Lançada essa Carta de Princípios, agora a Amobitec pretende incentivar o debate público para definir propostas a serem defendidas no Congresso. “Entendemos que este é um tema urgente e é fundamental avançar nesse debate, em torno de um modelo que integre motoristas e entregadores ao sistema de previdência. Que não onere demais, seja flexível, respeite a autonomia desses profissionais e, por último, que considere empresas como facilitadoras da inscrição e recolhimento”, sintetiza.

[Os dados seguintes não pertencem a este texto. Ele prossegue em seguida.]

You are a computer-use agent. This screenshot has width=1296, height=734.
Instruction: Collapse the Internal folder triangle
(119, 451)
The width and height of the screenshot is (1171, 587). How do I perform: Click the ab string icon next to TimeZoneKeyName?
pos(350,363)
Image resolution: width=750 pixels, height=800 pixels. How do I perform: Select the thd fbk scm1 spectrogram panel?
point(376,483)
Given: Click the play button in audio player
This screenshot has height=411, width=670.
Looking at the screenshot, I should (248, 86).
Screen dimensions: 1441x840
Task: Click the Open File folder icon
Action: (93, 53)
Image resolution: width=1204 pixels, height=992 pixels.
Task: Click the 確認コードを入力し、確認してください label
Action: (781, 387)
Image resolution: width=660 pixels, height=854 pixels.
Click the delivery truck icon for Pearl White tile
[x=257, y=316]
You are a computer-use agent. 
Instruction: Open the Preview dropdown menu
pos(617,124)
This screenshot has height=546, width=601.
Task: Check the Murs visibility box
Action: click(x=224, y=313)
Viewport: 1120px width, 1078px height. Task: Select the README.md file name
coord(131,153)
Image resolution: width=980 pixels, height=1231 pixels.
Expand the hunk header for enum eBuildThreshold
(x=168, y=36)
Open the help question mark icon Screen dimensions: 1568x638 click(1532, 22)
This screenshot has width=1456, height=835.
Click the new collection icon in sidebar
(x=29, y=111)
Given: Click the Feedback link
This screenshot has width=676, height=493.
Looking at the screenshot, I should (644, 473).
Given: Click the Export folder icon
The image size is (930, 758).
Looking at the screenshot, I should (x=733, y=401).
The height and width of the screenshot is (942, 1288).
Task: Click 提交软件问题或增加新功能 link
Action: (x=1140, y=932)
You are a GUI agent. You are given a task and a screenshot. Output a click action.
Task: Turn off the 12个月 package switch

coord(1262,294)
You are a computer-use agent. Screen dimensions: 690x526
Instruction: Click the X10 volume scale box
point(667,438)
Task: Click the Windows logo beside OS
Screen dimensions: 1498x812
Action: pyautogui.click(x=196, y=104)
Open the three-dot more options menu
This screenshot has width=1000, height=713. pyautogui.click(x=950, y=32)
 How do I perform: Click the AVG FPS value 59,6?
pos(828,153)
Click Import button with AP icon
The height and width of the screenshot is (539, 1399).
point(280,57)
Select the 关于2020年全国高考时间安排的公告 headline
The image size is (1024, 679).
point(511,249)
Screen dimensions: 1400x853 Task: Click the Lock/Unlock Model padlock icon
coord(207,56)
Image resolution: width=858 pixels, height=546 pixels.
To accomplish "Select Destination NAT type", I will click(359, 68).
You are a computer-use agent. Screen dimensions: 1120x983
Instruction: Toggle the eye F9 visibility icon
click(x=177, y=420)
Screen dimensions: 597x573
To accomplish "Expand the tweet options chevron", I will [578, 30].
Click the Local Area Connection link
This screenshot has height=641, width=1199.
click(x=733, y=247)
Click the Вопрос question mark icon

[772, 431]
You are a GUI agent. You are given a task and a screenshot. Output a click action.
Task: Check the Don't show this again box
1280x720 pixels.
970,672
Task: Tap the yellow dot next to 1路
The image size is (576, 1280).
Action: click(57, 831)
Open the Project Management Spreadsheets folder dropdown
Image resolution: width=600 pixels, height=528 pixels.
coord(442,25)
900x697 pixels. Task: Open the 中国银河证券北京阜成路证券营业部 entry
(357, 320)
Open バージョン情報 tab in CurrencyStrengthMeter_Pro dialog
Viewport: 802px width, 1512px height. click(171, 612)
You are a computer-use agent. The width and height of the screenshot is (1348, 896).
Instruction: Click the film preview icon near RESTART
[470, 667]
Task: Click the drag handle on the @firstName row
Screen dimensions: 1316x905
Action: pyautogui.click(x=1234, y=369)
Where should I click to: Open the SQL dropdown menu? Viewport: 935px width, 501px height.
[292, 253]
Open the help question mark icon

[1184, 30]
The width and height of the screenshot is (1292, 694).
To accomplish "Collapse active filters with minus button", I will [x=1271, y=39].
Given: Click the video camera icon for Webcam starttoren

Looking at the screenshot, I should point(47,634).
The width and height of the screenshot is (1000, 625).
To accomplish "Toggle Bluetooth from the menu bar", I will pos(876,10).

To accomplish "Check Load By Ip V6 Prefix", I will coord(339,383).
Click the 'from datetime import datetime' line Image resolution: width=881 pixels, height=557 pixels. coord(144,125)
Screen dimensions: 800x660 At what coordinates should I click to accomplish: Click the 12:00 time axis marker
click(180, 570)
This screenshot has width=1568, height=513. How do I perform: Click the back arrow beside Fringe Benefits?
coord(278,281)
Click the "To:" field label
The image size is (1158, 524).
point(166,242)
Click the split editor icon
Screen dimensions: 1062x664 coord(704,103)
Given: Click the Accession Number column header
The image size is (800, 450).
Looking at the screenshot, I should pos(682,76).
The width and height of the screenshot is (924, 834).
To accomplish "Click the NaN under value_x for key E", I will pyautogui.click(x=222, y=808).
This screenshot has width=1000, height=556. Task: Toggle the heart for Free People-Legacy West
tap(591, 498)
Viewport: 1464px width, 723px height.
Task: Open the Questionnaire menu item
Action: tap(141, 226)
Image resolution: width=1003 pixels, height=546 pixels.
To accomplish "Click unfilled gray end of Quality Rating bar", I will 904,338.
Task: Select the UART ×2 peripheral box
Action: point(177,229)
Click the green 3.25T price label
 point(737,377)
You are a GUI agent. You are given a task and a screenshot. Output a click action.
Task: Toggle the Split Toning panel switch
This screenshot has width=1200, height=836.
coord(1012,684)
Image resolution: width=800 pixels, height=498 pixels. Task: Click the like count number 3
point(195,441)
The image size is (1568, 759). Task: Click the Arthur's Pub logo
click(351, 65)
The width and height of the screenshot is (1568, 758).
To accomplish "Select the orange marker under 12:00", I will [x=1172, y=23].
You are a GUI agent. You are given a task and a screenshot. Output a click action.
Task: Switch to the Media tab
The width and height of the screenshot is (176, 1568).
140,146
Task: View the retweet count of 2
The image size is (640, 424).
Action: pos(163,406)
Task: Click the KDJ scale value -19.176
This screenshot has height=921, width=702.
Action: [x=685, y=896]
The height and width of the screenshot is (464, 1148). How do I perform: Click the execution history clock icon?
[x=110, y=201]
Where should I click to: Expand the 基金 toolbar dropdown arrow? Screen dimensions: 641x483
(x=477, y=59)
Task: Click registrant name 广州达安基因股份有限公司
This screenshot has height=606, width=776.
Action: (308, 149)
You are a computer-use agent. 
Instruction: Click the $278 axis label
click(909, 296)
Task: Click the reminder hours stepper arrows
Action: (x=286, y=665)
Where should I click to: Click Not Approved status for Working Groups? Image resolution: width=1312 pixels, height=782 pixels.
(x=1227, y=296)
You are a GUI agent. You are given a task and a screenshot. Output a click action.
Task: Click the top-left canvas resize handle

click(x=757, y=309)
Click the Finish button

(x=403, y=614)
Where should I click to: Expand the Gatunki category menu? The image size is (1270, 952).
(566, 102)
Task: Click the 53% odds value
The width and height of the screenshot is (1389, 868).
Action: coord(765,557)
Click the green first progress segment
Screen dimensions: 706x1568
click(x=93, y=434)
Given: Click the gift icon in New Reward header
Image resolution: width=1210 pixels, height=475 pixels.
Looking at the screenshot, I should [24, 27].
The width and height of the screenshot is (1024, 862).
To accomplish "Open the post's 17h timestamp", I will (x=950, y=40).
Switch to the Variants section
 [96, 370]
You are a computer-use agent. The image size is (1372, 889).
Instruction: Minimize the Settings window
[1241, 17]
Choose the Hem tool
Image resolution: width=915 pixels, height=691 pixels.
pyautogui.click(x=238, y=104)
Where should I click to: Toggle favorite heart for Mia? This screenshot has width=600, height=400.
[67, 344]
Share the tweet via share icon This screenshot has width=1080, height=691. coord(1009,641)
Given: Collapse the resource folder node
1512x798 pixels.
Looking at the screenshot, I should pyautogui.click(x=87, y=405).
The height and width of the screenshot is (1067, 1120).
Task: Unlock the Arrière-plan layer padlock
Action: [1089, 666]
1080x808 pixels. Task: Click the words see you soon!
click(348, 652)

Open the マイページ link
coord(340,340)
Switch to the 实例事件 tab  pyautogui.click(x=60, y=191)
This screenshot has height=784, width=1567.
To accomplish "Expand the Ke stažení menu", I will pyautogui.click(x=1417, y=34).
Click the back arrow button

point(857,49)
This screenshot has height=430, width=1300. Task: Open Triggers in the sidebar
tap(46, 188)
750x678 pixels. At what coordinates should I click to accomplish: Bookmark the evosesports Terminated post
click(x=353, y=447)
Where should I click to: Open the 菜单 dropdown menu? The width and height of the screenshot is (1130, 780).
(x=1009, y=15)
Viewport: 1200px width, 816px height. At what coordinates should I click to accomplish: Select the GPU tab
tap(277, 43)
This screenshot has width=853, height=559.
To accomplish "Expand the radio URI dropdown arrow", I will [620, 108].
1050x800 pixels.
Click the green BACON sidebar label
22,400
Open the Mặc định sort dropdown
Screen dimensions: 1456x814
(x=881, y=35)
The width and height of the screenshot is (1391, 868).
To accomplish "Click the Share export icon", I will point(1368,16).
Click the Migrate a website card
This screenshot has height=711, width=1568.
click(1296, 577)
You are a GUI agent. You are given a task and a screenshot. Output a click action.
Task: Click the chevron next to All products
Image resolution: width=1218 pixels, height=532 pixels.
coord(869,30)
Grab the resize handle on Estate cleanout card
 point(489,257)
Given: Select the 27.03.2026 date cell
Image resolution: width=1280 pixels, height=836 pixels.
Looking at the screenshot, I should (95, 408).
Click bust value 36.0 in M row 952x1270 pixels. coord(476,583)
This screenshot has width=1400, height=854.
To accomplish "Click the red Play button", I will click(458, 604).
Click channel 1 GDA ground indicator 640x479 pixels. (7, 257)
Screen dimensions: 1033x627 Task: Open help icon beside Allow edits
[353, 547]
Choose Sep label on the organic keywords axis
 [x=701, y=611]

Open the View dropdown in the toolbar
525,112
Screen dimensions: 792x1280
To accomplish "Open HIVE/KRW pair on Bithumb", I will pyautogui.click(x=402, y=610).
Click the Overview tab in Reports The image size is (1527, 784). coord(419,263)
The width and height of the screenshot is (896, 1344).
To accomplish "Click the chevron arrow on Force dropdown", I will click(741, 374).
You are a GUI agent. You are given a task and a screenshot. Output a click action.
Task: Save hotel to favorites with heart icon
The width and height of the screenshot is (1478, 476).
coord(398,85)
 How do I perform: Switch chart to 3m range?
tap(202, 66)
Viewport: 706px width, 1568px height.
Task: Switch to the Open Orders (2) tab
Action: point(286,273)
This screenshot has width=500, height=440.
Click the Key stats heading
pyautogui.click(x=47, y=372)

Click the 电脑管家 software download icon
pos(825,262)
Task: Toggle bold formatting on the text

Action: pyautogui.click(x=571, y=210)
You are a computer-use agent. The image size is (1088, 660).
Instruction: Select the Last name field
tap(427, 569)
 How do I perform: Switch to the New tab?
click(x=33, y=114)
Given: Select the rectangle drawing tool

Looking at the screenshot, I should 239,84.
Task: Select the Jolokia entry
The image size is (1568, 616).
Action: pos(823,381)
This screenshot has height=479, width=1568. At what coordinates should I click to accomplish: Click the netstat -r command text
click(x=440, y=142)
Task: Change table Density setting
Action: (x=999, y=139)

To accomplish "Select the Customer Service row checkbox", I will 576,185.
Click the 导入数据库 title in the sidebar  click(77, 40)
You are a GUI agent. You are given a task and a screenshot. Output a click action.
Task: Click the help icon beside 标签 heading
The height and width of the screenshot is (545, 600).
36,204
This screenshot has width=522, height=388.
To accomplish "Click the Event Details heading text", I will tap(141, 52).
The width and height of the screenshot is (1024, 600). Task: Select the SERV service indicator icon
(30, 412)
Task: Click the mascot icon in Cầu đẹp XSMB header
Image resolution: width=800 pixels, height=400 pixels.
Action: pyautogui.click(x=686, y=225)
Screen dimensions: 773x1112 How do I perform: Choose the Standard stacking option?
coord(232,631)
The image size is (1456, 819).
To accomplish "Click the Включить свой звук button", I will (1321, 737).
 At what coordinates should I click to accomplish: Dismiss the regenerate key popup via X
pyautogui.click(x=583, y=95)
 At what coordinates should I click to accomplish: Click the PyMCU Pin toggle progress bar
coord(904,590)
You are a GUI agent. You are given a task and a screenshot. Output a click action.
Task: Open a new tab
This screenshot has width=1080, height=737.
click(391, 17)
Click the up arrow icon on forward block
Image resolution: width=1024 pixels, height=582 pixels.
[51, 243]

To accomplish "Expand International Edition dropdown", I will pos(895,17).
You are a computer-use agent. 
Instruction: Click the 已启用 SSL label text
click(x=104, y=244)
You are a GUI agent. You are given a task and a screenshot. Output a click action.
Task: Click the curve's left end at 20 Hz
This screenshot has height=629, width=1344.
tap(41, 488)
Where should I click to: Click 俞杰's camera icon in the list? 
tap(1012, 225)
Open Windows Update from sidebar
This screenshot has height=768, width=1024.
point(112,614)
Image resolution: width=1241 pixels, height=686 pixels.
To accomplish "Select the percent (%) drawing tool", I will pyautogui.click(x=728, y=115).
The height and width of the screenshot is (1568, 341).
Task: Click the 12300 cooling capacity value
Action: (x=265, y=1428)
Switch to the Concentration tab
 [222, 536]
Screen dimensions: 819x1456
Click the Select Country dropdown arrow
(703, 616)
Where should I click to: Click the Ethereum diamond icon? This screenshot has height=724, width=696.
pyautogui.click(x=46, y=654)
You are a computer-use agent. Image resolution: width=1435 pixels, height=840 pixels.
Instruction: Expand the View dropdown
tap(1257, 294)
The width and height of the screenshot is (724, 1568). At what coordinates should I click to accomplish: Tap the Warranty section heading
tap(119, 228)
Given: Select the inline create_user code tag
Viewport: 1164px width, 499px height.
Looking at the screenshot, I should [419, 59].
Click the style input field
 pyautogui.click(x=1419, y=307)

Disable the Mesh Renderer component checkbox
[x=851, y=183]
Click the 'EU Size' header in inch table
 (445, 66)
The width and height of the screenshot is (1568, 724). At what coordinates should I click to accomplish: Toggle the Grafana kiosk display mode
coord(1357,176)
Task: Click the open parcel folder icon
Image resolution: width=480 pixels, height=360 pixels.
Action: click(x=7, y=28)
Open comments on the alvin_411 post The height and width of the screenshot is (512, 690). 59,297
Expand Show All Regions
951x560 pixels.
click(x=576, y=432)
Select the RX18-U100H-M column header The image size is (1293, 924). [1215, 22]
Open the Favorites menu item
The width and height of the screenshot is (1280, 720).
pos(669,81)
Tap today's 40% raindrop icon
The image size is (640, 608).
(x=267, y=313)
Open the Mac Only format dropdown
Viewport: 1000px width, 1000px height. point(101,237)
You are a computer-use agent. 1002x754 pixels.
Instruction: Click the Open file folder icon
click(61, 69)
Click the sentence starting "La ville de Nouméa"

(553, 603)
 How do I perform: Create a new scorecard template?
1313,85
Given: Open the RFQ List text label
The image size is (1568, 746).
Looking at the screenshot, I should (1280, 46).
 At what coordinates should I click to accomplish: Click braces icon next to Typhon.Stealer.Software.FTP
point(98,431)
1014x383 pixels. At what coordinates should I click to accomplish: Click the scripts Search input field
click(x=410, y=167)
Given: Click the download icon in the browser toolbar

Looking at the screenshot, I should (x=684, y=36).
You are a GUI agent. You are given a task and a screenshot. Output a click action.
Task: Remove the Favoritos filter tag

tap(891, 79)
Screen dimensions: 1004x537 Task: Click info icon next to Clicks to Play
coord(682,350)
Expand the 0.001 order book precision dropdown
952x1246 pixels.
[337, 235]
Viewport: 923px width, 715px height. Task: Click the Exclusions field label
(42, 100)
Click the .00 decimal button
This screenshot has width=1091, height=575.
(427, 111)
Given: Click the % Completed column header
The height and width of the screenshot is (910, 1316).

No evento, a deputada federal Paula Belmonte (Cidadania/SP) ressaltou a importância do debate sobre a proteção dos trabalhadores por aplicativos. “É um tema recente, e não podemos nos limitar a resolvê-lo com soluções tradicionais, sob pena de inviabilizar um novo mercado surgindo”, afirma. Já o deputado federal Rodrigo Coelho (Podemos/SC) defendeu a ideia de inclusão previdenciária de motoristas e entregadores de aplicativos, mas ressaltou o desafio de se trabalhar com uma contribuição variável. “De qualquer forma, é importante ressaltar que o fato gerador da contribuição previdenciária é o trabalho, não o vínculo empregatício –  nem esses trabalhadores querem perder sua flexibilidade – por isso deixo um protesto contra decisões de juízes do trabalho que têm reconhecido esse vínculo. O interesse do governo é que haja inclusão previdenciária desse grupo – que, depois da previdência rural e dos MEIS, será a maior registrada”, afirmou. O deputado federal Paulo Ganime (Novo-RJ), ressaltou a importância de, nesse debate, evitar adequar a realidade a modelos antigos, questionando a sustentabilidade de um modelo com baixa contribuição para suportar um sistema previdenciário que já enfrenta problemas de sustentabilidade em função da mudança do perfil demográfico brasileiro e do próprios mercado de trabalho. “Temos uma sociedade mais velha com mais necessidade de pagamentos previdenciários sem cobertura adequada. Uma proposta de contribuir com alíquota de 2,5% ajuda, mas só empurra o problema para frente”, afirmou. Daudi, do Ifood, reconheceu o desafio que envolve esse debate. “Temos avançado em soluções privadas, como seguros contra acidentes, contra lesão temporária – este lançado recentemente. Mas quando pesquisamos junto aos entregadores, mais de 60% consideram importante estarem incluídos na Previdência. E caso ele não gere renda até o fim da vida, será mais um beneficiário do BPC no futuro, o que também significará uma conta extra para o Estado pagar, de acordo com o modelo que temos hoje. Por isso, consideramos que garantir algum modelo de proteção  para esses trabalhadores é evitar um rombo fiscal maior lá na frente”, conclui.

 


As opiniões expressas neste artigo são de responsabilidade exclusiva do autor, não refletindo necessariamente a opinião institucional da FGV.